What makes Episcopalians (also called Anglicans) different from other churches? The Episcopal Church has the distinction of being both catholic and protestant. It is catholic in its faith tradition, liturgy, and sacramental life while being protestant in some of its polity, or governance. Toward the end of the 16th century, an Anglican priest named Richard Hooker wrote a book called The Laws of Ecclesiastical Polity, which remains influential today. In it, Hooker said that Christians should look for guidance not from the pope or only from the Bible but from the ‘three-legged stool’ of tradition, scripture and reason.
It is this and “experience” informed by reason that sets us apart. Hooker argued that while the Scriptures are to be the primary source of authority, they are not to be isolated from reason and tradition. These three sources of authority don’t exist independently, but comprise a single authority of thee intersecting sources, the Holy Scriptures being the normative authority, with reason and tradition being necessary interpretative authoritative tools.

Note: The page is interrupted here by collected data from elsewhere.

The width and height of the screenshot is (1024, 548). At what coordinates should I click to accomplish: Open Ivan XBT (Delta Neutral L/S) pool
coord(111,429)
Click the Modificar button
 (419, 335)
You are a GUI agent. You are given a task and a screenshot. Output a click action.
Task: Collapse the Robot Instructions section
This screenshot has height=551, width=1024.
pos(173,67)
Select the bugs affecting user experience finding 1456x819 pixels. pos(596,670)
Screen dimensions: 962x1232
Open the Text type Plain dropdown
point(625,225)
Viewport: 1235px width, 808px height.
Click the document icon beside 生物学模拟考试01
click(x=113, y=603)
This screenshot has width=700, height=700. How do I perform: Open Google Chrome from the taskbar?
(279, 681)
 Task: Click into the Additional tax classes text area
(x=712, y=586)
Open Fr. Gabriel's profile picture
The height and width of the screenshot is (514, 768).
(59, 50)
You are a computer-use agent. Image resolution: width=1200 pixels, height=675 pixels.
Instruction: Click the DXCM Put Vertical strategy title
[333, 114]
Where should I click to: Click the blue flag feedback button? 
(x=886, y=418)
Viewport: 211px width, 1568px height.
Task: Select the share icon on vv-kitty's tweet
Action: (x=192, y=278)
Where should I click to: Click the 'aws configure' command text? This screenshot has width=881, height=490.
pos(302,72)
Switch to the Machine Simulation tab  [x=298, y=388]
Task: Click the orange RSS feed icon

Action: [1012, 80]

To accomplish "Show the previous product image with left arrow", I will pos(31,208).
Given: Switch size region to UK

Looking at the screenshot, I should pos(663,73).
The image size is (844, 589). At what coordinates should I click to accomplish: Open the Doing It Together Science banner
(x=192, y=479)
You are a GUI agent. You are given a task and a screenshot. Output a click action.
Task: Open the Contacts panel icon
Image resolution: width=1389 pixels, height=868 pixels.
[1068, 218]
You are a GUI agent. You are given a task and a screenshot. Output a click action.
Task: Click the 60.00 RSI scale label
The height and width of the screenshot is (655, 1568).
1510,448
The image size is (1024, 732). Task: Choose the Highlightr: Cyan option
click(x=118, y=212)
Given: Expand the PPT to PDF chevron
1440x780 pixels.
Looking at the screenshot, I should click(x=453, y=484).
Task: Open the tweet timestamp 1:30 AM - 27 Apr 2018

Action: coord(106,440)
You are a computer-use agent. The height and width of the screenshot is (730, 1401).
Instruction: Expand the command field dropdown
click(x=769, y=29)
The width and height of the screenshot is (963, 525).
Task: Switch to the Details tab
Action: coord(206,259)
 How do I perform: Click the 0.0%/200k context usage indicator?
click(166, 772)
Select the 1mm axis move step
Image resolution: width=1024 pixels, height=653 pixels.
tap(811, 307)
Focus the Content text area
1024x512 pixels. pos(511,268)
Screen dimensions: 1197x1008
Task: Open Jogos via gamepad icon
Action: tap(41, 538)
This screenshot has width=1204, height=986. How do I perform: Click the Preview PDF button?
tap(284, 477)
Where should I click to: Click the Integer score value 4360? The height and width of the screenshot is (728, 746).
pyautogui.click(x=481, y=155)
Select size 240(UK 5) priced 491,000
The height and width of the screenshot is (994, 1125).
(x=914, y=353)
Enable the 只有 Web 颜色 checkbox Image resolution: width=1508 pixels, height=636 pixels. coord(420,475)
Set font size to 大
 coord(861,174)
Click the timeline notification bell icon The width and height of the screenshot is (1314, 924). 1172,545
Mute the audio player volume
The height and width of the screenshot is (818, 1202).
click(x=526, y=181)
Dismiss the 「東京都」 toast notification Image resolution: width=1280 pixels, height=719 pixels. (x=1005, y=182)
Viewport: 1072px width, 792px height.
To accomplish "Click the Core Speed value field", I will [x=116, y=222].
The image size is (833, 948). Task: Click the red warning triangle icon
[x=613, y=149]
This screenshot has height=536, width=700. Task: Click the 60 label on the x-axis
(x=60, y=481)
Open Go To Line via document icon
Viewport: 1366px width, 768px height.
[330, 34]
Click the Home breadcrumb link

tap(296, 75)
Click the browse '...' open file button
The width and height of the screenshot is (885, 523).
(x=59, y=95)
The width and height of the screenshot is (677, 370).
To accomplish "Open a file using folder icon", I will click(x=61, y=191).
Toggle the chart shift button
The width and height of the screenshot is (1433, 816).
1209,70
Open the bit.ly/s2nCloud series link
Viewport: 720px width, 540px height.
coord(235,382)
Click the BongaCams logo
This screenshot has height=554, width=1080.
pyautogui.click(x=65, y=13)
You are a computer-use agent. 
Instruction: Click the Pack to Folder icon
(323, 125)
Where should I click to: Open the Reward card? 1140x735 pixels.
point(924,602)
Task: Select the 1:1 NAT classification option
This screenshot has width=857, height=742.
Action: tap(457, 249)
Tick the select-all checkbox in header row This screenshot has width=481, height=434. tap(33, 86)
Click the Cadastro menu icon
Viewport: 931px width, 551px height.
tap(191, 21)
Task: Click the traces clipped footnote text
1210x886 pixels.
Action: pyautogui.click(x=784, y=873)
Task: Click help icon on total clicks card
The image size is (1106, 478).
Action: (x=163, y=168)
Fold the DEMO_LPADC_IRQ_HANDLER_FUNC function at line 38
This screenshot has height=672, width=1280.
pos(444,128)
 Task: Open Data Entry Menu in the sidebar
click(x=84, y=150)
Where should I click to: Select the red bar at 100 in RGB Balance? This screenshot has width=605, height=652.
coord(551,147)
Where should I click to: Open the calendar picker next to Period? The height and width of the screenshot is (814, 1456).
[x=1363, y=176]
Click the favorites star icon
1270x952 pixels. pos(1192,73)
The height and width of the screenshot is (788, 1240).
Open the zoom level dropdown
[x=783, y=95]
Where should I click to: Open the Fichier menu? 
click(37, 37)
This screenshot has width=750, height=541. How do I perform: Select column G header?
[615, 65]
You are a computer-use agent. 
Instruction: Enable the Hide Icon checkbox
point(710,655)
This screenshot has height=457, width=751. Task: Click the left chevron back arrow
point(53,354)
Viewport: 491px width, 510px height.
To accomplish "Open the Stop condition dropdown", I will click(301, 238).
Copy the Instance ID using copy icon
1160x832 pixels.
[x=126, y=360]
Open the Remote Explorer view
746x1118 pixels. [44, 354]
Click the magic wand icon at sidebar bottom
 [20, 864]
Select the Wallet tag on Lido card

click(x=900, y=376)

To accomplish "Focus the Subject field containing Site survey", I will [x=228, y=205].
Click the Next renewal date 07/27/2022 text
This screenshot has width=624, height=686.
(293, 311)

The poet and priest John Donne called the Episcopal path a “middle way,” steering a course between the extremes in his day between Roman Catholicism (no reform) and the new Protestantism (extreme reform). This middle way has sometimes been misunderstood as fence sitting. Actually, the intent is to achieve a comprehensive and balanced approach that draws wisdom from every side and includes the insights of others.
Thus the Episcopal community is a “big tent” where everyone’s views are welcome and we often agree to disagree, looking to the example of Christ’s love as the tie that binds us all together.